File a Lawsuit to Stop Bad References?
Q. I am currently a communications specialist, but I used to work for a mid-size metro newspaper. I had worked there for almost five years and was looking to move to a larger paper. Also, I was one of many who did not enjoy the abusive working environment. I had won several APSE and state writing awards.
My bosses (sports editor and assistant sports editor) learned of this and told me that they would help me any way they could and to use them as references in any job application, despite telling me that they did not want me to leave. At first I was a little leery because I had other references who I knew I could trust. But I thought having the sports editor and assistant sports editor on my reference list would be impressive.
They just told me they know that none of their employees would do that kind of thing. I know that a defamation of character suit is difficult to prove. Also, I do not have a lot of money to go up against this family-owned newspaper, which would most likely keep trying to put this suit on hold until I have no money left.
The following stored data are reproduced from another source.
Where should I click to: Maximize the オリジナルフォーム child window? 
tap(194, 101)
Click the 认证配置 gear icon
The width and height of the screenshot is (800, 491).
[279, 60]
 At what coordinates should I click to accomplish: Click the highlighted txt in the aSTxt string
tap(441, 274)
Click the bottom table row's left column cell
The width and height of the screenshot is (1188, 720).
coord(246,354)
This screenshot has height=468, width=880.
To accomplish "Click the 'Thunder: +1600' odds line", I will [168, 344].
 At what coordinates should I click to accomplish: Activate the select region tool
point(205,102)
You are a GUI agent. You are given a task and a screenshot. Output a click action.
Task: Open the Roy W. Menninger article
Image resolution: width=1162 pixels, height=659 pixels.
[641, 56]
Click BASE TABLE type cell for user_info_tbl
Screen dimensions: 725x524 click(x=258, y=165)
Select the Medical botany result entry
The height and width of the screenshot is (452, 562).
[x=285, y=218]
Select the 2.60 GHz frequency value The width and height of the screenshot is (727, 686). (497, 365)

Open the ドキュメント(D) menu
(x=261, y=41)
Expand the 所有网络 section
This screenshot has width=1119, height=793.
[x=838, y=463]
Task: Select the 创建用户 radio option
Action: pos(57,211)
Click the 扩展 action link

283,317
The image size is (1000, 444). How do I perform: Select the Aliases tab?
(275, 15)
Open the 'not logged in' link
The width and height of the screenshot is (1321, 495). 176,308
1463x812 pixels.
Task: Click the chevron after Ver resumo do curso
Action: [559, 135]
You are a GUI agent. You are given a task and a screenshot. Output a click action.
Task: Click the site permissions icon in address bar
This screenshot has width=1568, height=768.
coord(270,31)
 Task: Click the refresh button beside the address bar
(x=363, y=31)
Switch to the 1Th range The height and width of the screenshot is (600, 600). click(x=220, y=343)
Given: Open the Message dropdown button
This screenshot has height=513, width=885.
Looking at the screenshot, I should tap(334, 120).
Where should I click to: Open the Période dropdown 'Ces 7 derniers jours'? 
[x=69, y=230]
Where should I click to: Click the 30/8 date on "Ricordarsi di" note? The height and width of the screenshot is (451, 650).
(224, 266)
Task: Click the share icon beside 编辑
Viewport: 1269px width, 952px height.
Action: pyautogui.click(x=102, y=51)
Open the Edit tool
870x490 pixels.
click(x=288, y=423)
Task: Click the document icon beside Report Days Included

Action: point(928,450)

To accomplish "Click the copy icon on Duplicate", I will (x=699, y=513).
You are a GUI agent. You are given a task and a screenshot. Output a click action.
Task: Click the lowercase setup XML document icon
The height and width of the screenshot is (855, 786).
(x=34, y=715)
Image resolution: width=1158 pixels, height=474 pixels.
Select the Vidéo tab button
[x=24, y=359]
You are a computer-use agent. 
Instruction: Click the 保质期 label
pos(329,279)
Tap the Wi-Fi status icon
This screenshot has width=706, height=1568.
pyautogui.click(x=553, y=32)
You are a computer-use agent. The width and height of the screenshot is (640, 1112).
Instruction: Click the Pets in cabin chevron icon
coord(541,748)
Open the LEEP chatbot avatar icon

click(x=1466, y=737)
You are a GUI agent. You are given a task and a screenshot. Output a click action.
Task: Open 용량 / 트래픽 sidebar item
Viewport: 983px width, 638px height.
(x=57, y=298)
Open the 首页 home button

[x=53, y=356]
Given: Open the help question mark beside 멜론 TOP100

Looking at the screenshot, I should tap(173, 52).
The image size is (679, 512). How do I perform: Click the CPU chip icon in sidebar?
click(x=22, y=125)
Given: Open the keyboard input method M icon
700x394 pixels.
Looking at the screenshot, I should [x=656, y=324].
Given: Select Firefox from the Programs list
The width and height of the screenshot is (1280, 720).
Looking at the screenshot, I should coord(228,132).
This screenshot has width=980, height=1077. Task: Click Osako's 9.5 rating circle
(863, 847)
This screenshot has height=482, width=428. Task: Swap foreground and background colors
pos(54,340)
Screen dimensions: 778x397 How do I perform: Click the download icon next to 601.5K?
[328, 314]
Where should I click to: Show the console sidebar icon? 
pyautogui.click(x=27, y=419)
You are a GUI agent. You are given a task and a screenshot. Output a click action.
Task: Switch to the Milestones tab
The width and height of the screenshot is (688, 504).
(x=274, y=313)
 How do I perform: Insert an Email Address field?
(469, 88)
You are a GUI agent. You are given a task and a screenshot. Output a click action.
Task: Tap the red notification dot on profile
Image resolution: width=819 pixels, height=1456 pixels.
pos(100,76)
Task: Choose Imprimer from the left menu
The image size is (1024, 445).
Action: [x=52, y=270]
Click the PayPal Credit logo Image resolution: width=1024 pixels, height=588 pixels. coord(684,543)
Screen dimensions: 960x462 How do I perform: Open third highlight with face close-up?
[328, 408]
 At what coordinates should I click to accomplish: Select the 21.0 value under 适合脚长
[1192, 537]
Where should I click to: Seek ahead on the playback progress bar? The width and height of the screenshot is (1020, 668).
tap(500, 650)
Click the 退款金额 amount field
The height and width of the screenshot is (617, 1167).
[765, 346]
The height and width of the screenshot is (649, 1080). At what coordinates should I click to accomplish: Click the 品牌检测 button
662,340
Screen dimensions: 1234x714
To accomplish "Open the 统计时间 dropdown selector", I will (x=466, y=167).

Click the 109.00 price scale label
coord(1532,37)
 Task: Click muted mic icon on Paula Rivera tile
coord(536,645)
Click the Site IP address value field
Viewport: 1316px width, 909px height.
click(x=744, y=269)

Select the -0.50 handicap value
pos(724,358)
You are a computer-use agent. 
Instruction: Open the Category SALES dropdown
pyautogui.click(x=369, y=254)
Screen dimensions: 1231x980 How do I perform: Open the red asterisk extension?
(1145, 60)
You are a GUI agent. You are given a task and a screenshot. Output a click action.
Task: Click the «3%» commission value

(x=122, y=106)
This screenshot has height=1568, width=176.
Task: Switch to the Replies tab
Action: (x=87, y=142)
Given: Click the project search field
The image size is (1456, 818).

A. You have raised several facets of what can be a terribly complicated situation. Whenever you ask people to be a reference, ask what they would say about you. This can help you avoid people who do not have good things to say, but only if they are being honest with you.
We all have to know that potential employers are free to call anyone they'd like to see what they can learn about us. There is no way to prevent people from calling folks you don't want them to.
By calling out these editors, as well as the human resources people, you have probably discouraged them from saying negative things about you. Many, many companies have policies that forbid managers from giving any references at all, specifically because the companies are trying to protect themselves from defamation suits, which are expensive for everyone.
I agree that a defamation suit against these editors and the company could take a lot of time and money. An attorney could explain how that would work. Consider whether you want to have your name associated with a lawsuit against a former employer.
And understand that a human resource department has multiple roles. It is there to protect employees, yes, but it is also there to protect the company or organization. Sometimes that means instructing managers not to give awful references -- especially unsolicited -- and sometimes it means defending the company against lawsuits.